Fidelity amplitude of the scattering matrix in microwave cavities
R. Schaefer, T. Gorin, T. H. Seligman, H.-J. Stoeckmann

TL;DR
This paper introduces the concept of scattering fidelity in microwave cavities, demonstrating its equivalence to the fidelity amplitude in chaotic systems through experiments that align with random matrix theory predictions.
Contribution
It defines scattering fidelity as a parametric cross-correlation of S-matrix elements and validates it experimentally against theoretical models for chaotic systems.
Findings
Scattering fidelity matches the fidelity amplitude in chaotic systems.
Experimental results agree with random matrix theory predictions.

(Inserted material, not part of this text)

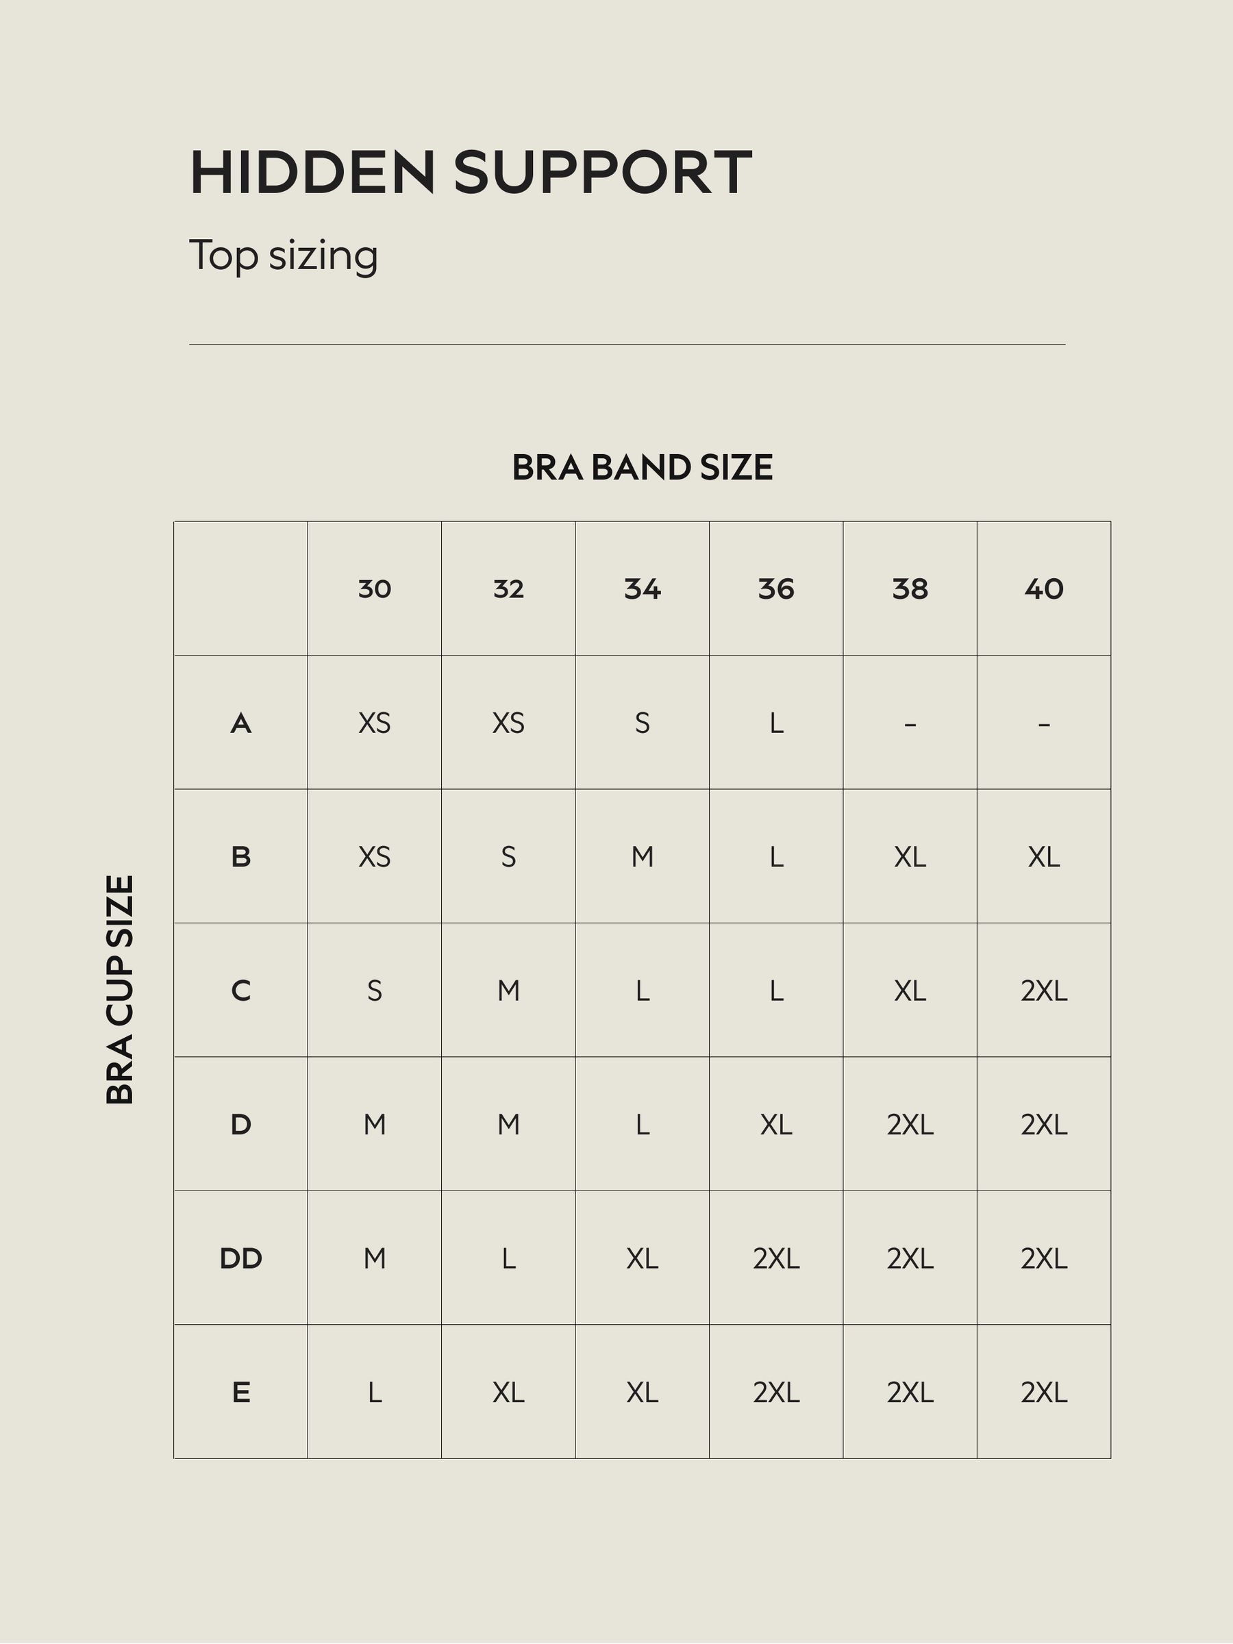Image resolution: width=1233 pixels, height=1644 pixels.
Task: Click the cup size C row header
Action: [241, 990]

Perturbation strength can be independently determined from level dynamics.
Abstract
The concept of fidelity decay is discussed from the point of view of the scattering matrix, and the scattering fidelity is introduced as the parametric cross-correlation of a given S-matrix element, taken in the time domain, normalized by the corresponding autocorrelation function. We show that for chaotic systems, this quantity represents the usual fidelity amplitude, if appropriate ensemble and/or energy averages are taken. We present a microwave experiment where the scattering fidelity is measured for an ensemble of chaotic systems. The results are in excellent agreement with random matrix theory for the standard fidelity amplitude. The only parameter, namely the perturbation strength could be determined independently from level dynamics of the system, thus providing a parameter free agreement between theory and experiment.